Di lokasi, ekskavator tampak bekerja dengan keras melakukan penggalian tebing dan meratakan permukaan tanah yang sangat terjal. Setiap aktivitas diawasi langsung oleh anggota Satgas TMMD Kodim 0911/Nunukan untuk menjaga agar semuanya berjalan dengan aman sesuai rancangan awal.

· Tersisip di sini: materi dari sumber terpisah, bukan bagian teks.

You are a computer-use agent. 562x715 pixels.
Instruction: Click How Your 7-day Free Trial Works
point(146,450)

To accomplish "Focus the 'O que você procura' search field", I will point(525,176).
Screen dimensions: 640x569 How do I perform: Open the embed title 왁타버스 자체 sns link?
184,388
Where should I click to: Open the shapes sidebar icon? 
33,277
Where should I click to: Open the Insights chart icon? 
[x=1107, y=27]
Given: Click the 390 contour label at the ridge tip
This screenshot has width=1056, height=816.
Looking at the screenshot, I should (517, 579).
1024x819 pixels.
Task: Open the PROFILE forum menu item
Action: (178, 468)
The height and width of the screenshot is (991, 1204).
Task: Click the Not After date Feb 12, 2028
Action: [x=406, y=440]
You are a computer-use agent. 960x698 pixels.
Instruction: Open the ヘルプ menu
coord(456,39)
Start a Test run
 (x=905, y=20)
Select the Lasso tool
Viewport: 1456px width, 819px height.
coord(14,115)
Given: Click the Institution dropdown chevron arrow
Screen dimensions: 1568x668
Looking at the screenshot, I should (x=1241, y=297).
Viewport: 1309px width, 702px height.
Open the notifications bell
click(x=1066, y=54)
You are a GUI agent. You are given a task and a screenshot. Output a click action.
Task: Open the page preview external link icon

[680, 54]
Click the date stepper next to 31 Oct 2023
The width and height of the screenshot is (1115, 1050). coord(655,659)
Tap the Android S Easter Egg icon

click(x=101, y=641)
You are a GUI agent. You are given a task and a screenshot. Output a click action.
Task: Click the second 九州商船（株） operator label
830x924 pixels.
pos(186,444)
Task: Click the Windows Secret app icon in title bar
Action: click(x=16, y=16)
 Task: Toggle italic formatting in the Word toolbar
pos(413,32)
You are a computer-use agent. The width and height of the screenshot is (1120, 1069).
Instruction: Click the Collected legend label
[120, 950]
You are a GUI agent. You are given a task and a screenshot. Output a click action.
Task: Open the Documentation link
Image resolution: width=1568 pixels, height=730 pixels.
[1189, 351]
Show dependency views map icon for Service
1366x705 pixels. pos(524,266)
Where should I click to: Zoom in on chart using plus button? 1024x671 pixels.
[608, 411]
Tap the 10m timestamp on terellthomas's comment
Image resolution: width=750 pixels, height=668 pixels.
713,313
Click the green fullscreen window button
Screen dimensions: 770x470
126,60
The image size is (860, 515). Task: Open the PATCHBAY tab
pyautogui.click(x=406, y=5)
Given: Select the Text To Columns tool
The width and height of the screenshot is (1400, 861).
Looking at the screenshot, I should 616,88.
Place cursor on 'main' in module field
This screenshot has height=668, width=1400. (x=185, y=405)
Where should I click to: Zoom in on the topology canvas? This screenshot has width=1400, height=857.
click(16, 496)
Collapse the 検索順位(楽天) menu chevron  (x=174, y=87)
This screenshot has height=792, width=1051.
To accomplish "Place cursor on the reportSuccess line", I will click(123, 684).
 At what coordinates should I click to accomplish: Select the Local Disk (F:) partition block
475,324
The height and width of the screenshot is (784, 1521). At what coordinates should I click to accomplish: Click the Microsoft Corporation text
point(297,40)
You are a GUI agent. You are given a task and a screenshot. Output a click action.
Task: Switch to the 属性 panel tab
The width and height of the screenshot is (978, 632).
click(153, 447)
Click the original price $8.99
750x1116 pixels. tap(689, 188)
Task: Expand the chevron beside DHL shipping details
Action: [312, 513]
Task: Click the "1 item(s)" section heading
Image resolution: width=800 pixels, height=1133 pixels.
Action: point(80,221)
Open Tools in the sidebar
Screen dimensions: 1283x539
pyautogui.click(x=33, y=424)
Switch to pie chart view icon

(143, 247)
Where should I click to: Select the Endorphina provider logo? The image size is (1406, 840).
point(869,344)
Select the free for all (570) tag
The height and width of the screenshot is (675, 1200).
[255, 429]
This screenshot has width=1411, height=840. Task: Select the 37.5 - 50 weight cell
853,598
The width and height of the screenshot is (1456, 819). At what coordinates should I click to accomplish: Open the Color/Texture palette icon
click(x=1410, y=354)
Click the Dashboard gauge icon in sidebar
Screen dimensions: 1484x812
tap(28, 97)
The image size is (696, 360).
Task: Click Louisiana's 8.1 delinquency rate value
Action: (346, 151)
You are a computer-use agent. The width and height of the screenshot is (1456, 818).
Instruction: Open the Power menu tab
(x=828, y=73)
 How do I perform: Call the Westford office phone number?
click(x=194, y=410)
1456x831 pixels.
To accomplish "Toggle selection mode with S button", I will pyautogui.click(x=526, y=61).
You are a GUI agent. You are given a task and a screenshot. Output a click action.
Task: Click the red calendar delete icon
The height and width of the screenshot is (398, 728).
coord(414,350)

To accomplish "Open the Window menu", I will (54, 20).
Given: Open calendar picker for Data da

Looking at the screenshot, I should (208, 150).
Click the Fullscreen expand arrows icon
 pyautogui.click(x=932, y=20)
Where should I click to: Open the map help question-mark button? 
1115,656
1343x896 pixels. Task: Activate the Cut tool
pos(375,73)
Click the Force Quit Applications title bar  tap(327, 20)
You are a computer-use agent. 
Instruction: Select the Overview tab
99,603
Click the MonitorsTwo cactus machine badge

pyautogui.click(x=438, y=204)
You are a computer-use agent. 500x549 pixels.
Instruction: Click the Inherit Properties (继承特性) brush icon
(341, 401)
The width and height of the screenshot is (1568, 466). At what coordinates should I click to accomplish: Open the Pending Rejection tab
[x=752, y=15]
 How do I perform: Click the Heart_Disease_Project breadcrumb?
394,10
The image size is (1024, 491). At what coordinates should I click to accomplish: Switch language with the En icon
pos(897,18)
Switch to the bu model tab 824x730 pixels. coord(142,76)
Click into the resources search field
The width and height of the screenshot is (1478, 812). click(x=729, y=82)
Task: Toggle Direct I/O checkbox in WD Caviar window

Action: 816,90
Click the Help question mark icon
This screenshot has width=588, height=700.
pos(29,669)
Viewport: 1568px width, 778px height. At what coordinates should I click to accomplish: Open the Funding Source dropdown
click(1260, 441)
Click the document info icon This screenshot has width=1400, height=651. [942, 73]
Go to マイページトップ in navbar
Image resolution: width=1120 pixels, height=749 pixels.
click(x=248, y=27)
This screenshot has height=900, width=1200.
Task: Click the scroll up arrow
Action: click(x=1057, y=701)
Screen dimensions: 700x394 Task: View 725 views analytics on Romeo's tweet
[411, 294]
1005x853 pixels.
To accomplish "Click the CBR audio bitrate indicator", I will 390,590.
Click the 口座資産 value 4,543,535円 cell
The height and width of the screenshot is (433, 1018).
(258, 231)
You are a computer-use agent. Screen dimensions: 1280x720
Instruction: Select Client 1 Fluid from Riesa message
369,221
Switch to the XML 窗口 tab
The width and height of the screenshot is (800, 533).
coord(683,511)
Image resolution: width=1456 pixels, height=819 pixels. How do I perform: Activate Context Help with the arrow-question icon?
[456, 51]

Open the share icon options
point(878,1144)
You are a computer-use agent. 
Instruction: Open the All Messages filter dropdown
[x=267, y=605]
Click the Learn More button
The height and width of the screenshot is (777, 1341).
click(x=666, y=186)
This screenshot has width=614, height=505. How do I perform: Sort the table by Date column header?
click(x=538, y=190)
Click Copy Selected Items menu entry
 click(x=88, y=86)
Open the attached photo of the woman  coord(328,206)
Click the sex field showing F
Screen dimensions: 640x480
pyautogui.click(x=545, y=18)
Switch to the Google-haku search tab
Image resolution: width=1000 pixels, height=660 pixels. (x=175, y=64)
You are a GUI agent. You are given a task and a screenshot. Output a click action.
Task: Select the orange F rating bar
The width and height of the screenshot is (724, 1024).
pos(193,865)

Menyiasati Tantangan Medan untuk Memperluas Pembangunan Infrastruktur Ekonomi Warga
Kondisi geografis di area perbatasan merupakan kendala yang sering kali dihadapi dalam pembangunan infrastruktur. Dengan demikian, penggunaan alat berat telah terbukti jadi langkah tepat untuk mempercepat penyelesaian pengerukan tanah yang keras dan pembuatan badan jalan yang selama ini sulit untuk dikerjakan secara manual.
“Pembukaan Jalan Tani ini sangat membutuhkan penanganan khusus karena kontur yang sulit dan berbukit. Untuk itu, kami terus menggunakan alat berat demi menjaga agar proses perataan berjalan dengan baik dan aman bagi seluruh petugas di lapangan,” ujar perwakilan dari Satgas TMMD Kodim 0911/Nunukan.